Would a garbage pickup ever help save a life? If you ask the town officials in Stuart, the answer likely is a resounding, “Yes.”
That likely is because the town manager and his assistant take their jobs seriously, but not so much their titles. They both roll up their sleeves to help with the more mundane duties – including garbage pickup.
Assistant Town Manager Billy Gammons recently donned a jacket before heading out to help on the garbage route. While going about his work, Gammons noticed that one resident, Ruth Harnsburger, hadn’t set her bag of garbage out for pickup, which, he said, was unusual.
“Ruthie always has a little small bag of trash every Tuesday when we do her run,” Gammons said. “I’ve been picking it up for years and years. It’s always the same scenario every single Tuesday. I noticed her car was there, so I knew she was there.”
Gammons decided to check on her, went to the house, and knocked on the door.
“I heard a voice from her back porch, and I walked around and asked about her trash,” Gammons said, adding that Harnsburger said, ‘hold on.’
She then brought the single bag of garbage out, and when Gammons saw her, he asked if she felt okay. He said he was told, “no, I don’t feel good. I don’t feel right.”
Harnsburger was on the phone with a family member, he recalled. Even after leaving the home, Gammons said he felt someone needed to check on ‘Ruthie.’
“I left there, and it bothered me, so I went to her neighbor next door and told her about Ruthie,” Gammons said. “I told her ‘you really need to go down and check on her. Something’s not right. She doesn’t look well, and she said her voice was really weak and shallow.’
When the neighbor later went to check on Harnsburger, she took her to the emergency room where it was determined that Harnsburger had COVID-19 and pneumonia.
Harnsburger said she stayed in the hospital for 10 days after her neighbor took her to the emergency room. She has since recovered.
But “if it hadn’t been for him, I don’t know what would have happened,” she said, adding it’s possible that Gammons’ actions saved her life.
“I didn’t know I was as sick as I was, and I had been dragging on for a while,” she said.
“I’m just tickled that I was there and noticed that she was” not feeling well, Gammons said.
Since then, “I’ve had a couple of other ladies that after that told me” they wanted me to check on them too, he said, adding that he replied. “ma’am if you don’t have your trash, I’ll come and knock.’”
Gammons said this is the first time a situation like this has happened in the 20 years he’s helped with trash pick-up, and during his 23-year tenure with the town.

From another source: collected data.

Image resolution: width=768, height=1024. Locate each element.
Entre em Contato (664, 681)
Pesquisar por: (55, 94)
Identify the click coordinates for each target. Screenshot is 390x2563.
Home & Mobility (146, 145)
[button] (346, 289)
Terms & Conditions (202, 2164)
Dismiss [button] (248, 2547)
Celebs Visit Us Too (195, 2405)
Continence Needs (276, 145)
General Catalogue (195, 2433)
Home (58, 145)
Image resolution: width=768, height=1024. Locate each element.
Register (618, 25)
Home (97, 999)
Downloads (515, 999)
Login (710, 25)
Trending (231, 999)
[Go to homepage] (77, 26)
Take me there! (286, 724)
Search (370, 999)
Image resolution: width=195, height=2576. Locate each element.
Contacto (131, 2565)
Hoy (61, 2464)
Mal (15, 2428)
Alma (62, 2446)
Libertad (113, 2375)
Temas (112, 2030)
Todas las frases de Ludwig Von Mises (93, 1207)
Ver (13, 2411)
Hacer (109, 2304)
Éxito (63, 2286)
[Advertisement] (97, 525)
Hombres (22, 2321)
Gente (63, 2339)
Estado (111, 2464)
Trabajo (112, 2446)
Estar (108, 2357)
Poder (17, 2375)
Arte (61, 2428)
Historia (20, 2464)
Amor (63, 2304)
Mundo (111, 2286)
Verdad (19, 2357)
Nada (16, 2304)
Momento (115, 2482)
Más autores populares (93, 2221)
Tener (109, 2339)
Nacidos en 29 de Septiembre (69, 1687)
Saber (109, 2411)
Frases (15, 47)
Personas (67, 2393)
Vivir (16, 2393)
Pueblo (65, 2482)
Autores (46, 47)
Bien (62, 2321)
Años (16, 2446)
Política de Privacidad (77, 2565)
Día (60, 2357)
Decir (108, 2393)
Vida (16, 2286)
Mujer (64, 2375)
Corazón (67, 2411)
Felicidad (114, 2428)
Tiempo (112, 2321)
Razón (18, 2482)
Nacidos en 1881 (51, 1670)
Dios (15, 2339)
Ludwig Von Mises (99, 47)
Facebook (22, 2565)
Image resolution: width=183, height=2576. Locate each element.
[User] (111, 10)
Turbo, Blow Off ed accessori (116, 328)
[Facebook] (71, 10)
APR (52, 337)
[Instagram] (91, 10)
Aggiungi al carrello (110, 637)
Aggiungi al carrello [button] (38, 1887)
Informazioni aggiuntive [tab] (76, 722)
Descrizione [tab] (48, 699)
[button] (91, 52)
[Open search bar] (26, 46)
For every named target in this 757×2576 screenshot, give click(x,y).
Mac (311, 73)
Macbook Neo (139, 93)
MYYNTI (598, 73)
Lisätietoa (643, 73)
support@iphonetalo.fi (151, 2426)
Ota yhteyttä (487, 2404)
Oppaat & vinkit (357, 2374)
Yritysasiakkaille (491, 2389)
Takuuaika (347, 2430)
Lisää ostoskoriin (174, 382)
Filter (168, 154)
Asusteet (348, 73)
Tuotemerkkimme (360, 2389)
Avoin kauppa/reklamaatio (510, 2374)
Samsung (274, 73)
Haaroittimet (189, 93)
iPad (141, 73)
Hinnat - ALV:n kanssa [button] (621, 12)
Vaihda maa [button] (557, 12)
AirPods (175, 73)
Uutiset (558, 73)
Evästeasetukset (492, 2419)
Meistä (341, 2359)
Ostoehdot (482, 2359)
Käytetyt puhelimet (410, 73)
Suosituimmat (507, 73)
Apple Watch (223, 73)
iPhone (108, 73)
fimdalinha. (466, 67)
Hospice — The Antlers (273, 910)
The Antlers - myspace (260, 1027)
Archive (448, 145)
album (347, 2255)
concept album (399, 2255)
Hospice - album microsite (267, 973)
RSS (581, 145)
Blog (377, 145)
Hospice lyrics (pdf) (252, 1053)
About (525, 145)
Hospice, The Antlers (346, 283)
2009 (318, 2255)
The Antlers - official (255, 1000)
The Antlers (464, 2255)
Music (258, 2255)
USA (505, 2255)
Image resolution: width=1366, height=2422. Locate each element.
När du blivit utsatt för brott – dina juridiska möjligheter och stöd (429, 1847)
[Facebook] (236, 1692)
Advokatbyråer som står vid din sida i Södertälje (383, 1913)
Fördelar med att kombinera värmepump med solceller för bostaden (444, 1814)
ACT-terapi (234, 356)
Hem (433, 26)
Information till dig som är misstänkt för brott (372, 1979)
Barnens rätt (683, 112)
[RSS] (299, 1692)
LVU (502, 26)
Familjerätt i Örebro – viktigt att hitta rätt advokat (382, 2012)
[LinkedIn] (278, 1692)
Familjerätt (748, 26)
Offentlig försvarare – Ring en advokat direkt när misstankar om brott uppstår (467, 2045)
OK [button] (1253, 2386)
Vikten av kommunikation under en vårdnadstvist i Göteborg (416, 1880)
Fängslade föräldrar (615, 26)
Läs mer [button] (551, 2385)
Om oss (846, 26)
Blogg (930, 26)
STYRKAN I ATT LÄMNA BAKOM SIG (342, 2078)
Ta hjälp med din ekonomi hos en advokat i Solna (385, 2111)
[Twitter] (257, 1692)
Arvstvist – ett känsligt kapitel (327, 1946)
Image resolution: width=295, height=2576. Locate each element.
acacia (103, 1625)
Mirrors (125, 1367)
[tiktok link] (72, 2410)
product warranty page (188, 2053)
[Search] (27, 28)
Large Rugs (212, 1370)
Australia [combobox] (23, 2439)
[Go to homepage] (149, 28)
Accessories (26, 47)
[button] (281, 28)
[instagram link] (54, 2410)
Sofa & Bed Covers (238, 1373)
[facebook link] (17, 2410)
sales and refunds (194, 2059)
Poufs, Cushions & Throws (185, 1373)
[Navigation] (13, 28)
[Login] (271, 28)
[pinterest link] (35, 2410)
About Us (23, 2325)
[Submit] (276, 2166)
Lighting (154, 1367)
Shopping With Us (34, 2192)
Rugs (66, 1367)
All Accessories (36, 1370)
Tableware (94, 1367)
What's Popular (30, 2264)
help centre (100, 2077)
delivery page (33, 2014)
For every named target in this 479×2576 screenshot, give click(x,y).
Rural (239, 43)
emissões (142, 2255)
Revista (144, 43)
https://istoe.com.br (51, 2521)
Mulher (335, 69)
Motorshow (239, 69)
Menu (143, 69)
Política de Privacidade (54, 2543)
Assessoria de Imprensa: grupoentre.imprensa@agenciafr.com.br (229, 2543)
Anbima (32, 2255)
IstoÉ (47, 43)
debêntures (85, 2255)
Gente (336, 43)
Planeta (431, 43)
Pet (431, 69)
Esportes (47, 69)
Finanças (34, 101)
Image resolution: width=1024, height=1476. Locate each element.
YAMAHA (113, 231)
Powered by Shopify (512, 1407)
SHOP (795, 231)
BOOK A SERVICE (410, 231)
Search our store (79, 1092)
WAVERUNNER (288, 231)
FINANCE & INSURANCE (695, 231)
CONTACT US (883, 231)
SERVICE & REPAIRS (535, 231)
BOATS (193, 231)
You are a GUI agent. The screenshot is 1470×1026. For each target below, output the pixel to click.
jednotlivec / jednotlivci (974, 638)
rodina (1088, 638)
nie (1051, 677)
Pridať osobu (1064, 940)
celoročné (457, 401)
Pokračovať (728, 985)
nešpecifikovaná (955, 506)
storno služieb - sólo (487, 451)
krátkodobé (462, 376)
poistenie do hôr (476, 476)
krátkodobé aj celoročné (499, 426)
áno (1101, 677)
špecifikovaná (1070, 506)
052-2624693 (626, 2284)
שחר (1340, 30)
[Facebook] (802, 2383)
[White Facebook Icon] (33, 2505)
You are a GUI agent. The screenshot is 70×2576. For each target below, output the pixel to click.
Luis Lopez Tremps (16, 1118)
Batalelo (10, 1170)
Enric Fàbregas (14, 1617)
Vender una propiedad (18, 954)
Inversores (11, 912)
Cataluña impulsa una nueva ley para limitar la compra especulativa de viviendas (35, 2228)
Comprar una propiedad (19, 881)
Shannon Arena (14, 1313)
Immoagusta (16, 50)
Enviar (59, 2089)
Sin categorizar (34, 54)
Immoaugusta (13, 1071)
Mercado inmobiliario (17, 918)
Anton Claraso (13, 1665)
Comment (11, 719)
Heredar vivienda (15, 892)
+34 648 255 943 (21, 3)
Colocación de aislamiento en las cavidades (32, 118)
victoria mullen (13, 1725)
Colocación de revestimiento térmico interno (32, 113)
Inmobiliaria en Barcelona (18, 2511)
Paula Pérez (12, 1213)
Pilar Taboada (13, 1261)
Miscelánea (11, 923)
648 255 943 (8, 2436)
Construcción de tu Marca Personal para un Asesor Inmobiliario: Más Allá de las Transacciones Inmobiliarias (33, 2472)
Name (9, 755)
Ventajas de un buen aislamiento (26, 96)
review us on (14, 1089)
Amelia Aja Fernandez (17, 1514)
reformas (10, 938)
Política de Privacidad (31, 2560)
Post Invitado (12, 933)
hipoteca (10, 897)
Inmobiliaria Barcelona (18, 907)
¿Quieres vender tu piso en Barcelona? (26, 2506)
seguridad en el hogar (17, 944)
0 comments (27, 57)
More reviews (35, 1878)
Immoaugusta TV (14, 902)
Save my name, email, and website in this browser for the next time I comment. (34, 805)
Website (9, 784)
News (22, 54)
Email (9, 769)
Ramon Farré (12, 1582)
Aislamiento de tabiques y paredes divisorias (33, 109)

But “sometimes if they (residents) didn’t have their bags out for a while, I’ll go check on them,” he said.
Town Manager Bryce Simmons said Gammons continues to be a dedicated employee to the town, but more importantly to its residents.
“It’s rare to find someone that cares enough about the community to notice when something is out of place, act on it, and want nothing in return for doing so,” Simmons said. “I know that Billy doesn’t see it this way, but he deserves to be treated like a hero.”